What are my best options without investing in additional filter?
- change filter pump from 600 l/h to 1000 l/h
- add a circulation pump or another internal - near the current filter or maybe in the other corner? Where should the outlet point?
- install a spray bar on the back wall - I fear the flow will not be enough if it is split to many holes in a spray bar
- increase height of substrate in the back?
- any other ideas?

Thanks!


----------



## EnderUK (30 Apr 2015)

My roma 125 has a 1000lph filter and a 900lph powerhead pretty much in the same area the back right hand side. 1000lph really isn't enough for this tank as it won't power a spray bar properly and if you're not using a spray back you need to power the water across the whole tank with enough force to send the returning flow along the bottom of the tank.


----------



## Sacha (30 Apr 2015)

I have the same tank (Juwel Rio 125). I upgraded to a 1000 lph internal pump which is connected to a spray bar. I also have an external 1400lph filter connected to a second spray bar. 

In a high-tech tank, you're going to need a spray bar. If an external is out of the question, then upgrade to a 1000 lph internal and attach a spray bar to the outlet.


----------



## pitom (30 Apr 2015)

Thanks! I will upgrade the pump then and attach a spray bar as the first step - do you know which standard spray bar will fit? 9/12 or 12/16 or 16/22? I understand that in order to connect it to Juwel outlet I will need a short piece of hose with inside diameter matching outside diameter of the spray bar and Juwel outlet?


----------



## Sacha (30 Apr 2015)

I got a 12/16 TetraTec spray bar and I could attach it to the outlet without any additional modifications.


----------



## ian_m (30 Apr 2015)

Read the links below about my attempts to make a spray bar on the Juwel pump outlet and issues with using 1000l/hr pump head with such a small filter.
Juwel Bioflow filters in Planted Tanks...Need Help!

Juwel Bioflow filters in Planted Tanks...Need Help!

In the end external filter proper spray bar.
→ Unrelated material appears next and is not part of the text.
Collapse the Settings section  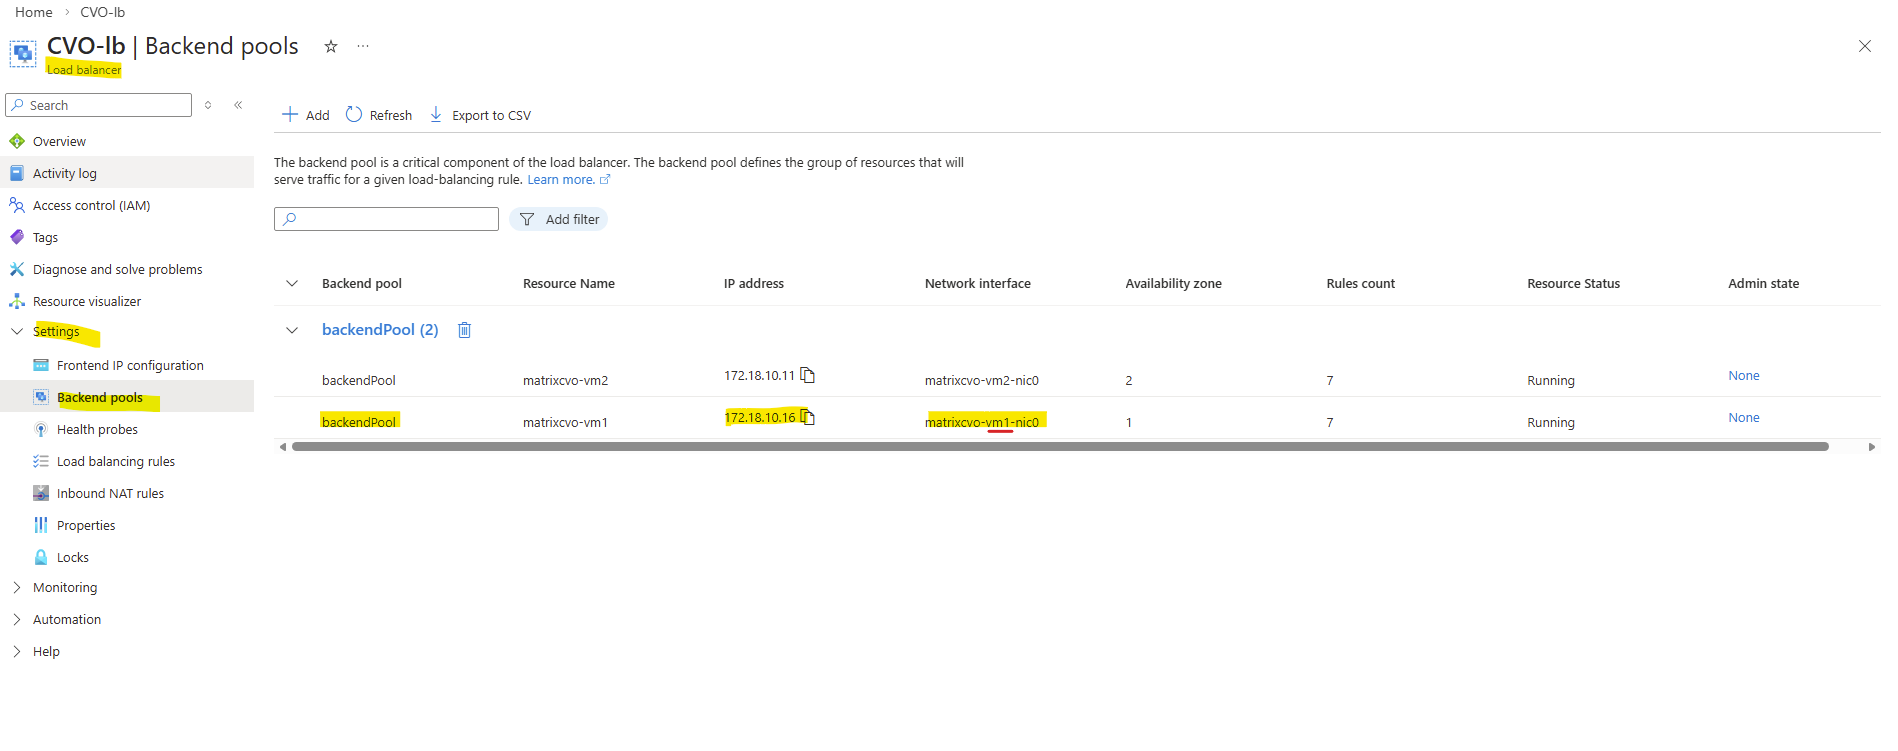pos(17,332)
Done.


----------



## pitom (30 Apr 2015)

Just for test I have inserted an internal eheim filter rated at 550 l/h and flow appeared in the dead spot in the back! I will then buy koralia nano 900 l/h. It should be enough power to push the water from one end of the tank to another. That's the cheapest solution at the same time, hopefully it solves the problem.


----------



## Enjoy (16 Jun 2015)

-Sorrry to hijack the thread but while we are talking about it....

Sounds like the general consensus is that a spray bar is much more effective running along the top back of the tank
and down the front of the tank, my question to that is????
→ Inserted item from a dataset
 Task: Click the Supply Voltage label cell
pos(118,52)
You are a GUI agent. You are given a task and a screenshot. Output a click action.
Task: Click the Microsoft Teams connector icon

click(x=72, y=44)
-How to you evenly distrubute the CO2 then?
-How do the fish deal with this?
-Do the plants at the back even get current then?


----------



## EnderUK (17 Jun 2015)

Enjoy said:


> -
> -How to you evenly distrubute the CO2 then?
> -How do the fish deal with this?
> -Do the plants at the back even get current then?
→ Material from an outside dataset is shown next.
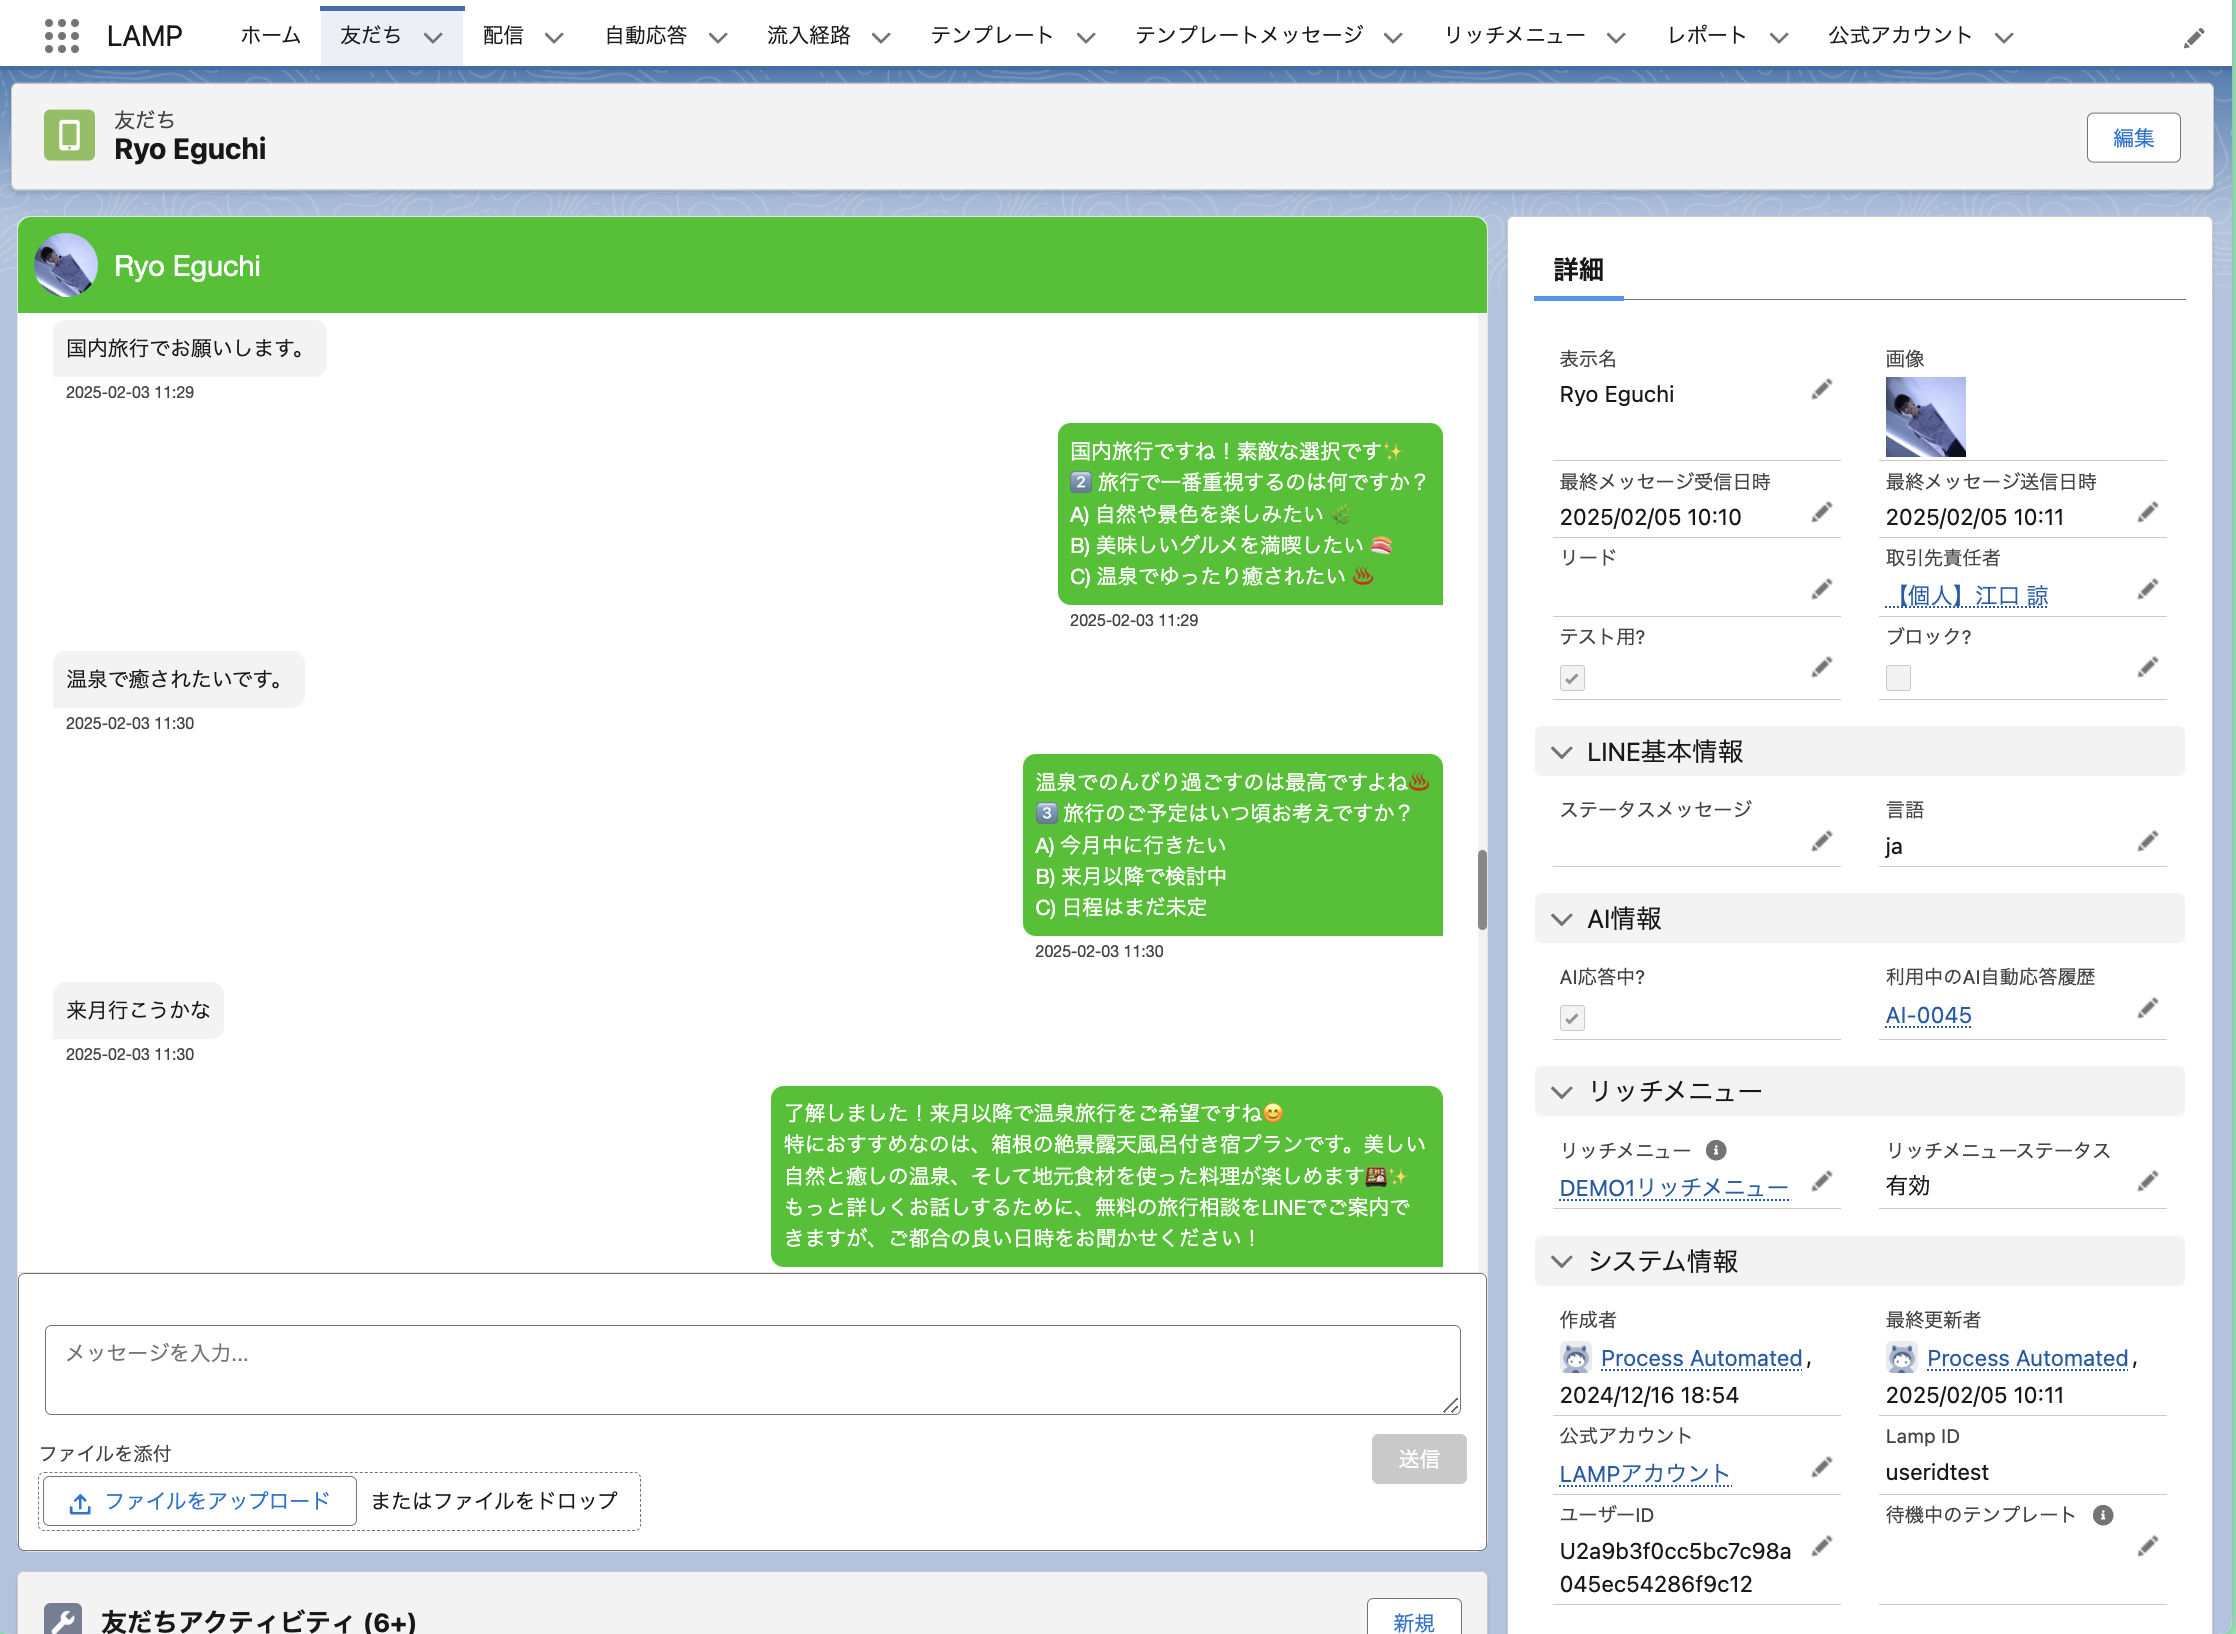This screenshot has height=1634, width=2236.
Task: Click edit pencil beside AI-0045 record
Action: tap(2147, 1009)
-The spray bar does a good job of this though bubbles can be trapped at the end of it sometimes if the flow isn't great enough.
- My Gourami hate it so use a lily outlet to have a surface dead spot, most other fish shouldn't care.
- Yes the water comes up the back from the bottom of the tank to replace the water being pushed by the spray bar in a circular motion
.


----------